▶ SOURCE RECORDS:
*** Begin section ***
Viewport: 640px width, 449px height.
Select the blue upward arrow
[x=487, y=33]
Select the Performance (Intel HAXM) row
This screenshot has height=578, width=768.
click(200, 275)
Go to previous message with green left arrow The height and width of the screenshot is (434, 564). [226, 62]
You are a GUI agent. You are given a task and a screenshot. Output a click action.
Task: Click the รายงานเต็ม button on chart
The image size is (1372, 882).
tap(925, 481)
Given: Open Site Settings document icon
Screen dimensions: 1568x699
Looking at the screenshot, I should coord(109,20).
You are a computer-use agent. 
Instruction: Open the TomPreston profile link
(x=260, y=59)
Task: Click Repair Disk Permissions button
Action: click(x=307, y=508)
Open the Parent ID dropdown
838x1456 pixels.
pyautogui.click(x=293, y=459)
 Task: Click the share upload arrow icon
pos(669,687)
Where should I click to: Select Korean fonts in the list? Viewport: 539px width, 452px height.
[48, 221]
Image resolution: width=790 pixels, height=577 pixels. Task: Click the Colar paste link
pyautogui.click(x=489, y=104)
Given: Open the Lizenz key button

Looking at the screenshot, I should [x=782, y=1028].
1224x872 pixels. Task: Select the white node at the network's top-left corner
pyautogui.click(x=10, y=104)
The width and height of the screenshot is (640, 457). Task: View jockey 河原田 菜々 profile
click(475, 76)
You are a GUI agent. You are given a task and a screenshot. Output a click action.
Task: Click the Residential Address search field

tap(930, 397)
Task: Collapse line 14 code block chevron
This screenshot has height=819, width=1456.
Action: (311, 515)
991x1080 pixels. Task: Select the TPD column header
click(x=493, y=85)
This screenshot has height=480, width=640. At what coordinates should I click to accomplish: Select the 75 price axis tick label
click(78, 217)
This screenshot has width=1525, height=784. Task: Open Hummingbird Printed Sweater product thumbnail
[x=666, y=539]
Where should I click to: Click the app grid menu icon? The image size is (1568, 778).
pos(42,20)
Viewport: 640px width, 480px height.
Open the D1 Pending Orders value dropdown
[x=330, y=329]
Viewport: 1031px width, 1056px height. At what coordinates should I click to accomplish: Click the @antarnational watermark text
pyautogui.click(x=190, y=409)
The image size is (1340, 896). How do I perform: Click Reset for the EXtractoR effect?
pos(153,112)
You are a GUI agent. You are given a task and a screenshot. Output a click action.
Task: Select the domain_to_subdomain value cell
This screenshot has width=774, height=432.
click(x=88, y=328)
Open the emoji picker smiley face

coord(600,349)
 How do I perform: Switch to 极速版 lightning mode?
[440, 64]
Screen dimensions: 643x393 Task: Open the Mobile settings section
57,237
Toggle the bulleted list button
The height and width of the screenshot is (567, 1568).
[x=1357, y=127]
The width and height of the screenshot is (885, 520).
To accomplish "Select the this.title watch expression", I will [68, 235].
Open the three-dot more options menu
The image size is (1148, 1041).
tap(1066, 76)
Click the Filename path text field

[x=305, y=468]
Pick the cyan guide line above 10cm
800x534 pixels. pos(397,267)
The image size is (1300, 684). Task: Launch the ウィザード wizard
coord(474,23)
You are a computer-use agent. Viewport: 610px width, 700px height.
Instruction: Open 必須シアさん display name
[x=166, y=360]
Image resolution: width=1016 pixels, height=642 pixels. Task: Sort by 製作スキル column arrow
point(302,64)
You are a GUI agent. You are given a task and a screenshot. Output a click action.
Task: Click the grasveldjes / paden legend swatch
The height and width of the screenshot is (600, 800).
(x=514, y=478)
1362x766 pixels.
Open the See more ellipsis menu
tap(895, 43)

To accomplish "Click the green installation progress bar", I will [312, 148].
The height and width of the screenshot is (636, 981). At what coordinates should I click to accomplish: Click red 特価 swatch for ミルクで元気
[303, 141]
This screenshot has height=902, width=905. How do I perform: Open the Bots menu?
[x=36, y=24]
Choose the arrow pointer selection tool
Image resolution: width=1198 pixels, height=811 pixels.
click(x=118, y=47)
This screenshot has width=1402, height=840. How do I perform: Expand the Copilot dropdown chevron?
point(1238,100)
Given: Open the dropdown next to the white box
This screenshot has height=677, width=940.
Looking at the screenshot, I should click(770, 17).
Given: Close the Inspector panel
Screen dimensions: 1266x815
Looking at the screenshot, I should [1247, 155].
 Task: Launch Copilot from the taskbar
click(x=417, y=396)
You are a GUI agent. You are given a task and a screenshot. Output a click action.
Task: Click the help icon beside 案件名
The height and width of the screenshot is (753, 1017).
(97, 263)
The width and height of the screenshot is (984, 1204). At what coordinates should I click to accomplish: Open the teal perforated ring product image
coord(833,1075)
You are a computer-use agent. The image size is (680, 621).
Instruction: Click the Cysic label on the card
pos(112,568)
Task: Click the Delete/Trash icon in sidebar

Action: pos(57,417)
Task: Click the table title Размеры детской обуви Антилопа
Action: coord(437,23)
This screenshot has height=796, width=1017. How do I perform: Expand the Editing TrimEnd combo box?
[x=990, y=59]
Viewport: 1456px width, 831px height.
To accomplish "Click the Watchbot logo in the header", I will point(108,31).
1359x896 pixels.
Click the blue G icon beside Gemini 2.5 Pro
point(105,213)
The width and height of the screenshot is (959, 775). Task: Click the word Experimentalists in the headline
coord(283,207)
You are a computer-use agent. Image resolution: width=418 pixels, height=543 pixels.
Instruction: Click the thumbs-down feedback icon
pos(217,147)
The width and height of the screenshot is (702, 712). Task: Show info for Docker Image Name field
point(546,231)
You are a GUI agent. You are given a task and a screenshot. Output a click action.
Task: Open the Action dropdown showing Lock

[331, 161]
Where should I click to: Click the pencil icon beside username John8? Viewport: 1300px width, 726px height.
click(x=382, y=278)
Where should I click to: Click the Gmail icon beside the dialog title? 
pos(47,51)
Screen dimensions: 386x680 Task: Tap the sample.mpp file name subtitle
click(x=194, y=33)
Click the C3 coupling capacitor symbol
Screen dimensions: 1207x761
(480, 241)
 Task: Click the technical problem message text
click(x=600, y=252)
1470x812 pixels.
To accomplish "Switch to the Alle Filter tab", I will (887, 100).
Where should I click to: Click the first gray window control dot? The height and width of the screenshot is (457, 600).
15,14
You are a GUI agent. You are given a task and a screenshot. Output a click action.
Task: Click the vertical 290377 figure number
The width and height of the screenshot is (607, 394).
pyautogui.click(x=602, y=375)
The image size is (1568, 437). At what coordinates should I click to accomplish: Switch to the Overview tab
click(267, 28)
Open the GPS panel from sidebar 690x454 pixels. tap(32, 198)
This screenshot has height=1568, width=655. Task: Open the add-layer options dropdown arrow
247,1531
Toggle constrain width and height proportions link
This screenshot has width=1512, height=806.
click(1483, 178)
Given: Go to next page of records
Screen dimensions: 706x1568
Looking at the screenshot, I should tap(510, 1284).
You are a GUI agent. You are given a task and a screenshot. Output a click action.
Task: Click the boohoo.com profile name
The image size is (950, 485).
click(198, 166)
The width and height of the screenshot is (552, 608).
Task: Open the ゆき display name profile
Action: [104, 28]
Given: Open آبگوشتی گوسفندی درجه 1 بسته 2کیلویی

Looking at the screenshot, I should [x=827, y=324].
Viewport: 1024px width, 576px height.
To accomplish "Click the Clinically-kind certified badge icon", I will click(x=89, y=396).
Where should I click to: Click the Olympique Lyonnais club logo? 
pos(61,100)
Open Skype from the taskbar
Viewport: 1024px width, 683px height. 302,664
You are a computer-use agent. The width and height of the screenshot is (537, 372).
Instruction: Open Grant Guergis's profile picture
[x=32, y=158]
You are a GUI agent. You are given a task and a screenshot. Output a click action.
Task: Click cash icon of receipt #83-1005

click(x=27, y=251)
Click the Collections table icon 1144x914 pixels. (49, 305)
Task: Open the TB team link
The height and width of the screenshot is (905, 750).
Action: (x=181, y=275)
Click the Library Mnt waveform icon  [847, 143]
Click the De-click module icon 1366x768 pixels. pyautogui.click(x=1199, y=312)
*** End section ***
▶ EXERCISE BRIEF: In the listing, find every line containing the word "next" and list it.

▶ SOLUTION TO THIS TASK:
Given: Open the dropdown next to the white box
Given: Go to next page of records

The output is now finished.